Já o deputado espanhol Miguel Urbán Crespo, cofundador do partido de esquerda Podemos, enfatizou que “por omissão, a necropolítica de Bolsonaro significa um crime lesa-pátria contra o povo brasileiro”. Urbán Crespo lembrou que o Brasil é agora o epicentro da pandemia e o ritmo de vacinação é dez vezes inferior à capacidade do país.
“Esta crise não é apenas sanitária, tem também causas políticas. E no Brasil estas causas tem um nome e o responsável é o governo de Bolsonaro. Em vez de declarar guerra à pobreza, Bolsonaro declarou guerra aos pobres. E em vez de declarar guerra ao vírus, Bolsonaro declarou guerra à ciência, à medicina, ao senso comum e à vida”, concluiu.
“Acabamos de saber que Bolsonaro aprovou um projeto de lei que permite às empresas privadas negociar diretamente com as farmacêuticas a compra de vacinas. É uma estratégia clássica neoliberal de deixar morrer os serviços públicos para depois apresentar o mercado como única solução de emergência diante da crise. E isso aumentará o preço das vacinas que são vistas como mercadorias, e não como direito humano, que é o que deveriam ser. Mais lucros para poucos, mais mortes e sofrimento para milhões”, disse Urbán Crespo. Em seguida, o espanhol questionou: “Como a União Europeia se permite continuar a negociar com o Mercosul, com o sr. Bolsonaro? É uma autêntica vergonha.”

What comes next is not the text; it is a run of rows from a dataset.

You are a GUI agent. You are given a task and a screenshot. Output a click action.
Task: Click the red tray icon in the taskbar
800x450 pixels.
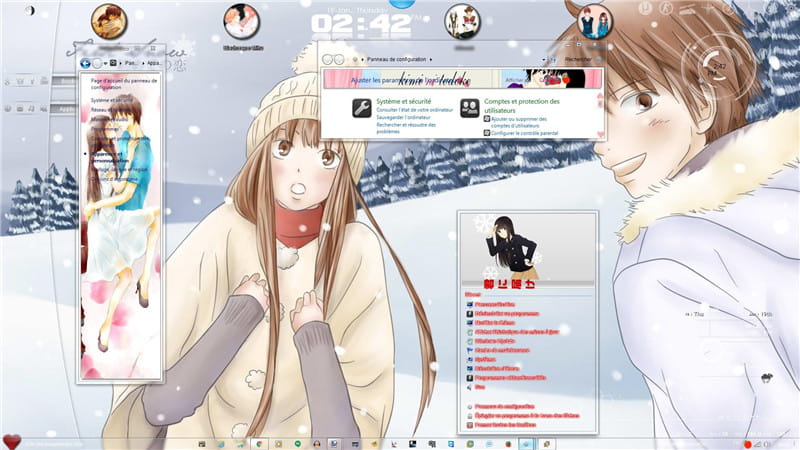point(746,442)
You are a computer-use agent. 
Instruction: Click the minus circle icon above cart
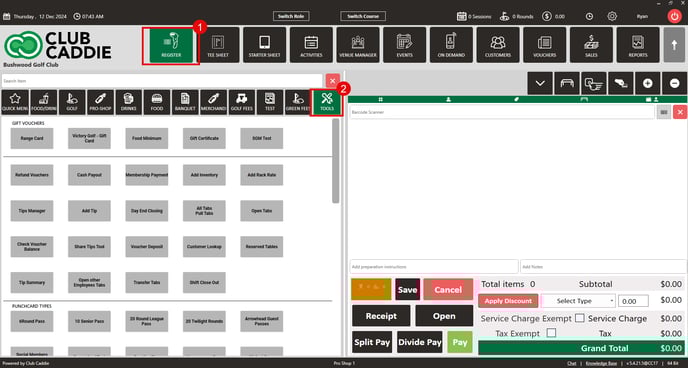pyautogui.click(x=674, y=83)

“Deixemos a política para depois”
Ao responder às críticas dos eurodeputados, o embaixador Marcos Galvão falou que “tendo em vista a direção que o debate assumiu, deveríamos recordar que no meu caso eu sou funcionário público em uma democracia. Não vou debruçar sobre a questão da responsabilidade. Nós temos instituições no Brasil que são fortes e capazes de examinar o que aconteceu durante este período, e não cabe a mim fazê-lo. O contribuinte nacional me paga para que eu procure apoio internacional e ajuda, e essa é minha missão”.
No Parlamento Europeu, o diplomata brasileiro falou que “o importante é que estamos a falar de vida. Deixemos a política para depois. Não vamos resolver, não vamos salvar vidas hoje à noite ou na próxima semana, se entrarmos em um debate que já acontece e que continuará a acontecer”. Segundo Galvão, sua missão é pedir ajuda para que “a União Europeia use sua influência política para socorrer o Brasil”.
Outro depoimento ouvido na audiência foi da diretora de programas da ONG brasileira de direitos humanos, Camila Asano. Falando de São Paulo, ela disse que “o governo brasileiro está desinvestindo no orçamento público para a saúde”.
“O presidente Bolsonaro tenta minimizar a importância da pandemia, disseminando fake news, e isso tem um impacto gravíssimo para a população do país”, acrescentou. Para Asano, “não estamos mais vivendo em uma situação de normalidade democrática”.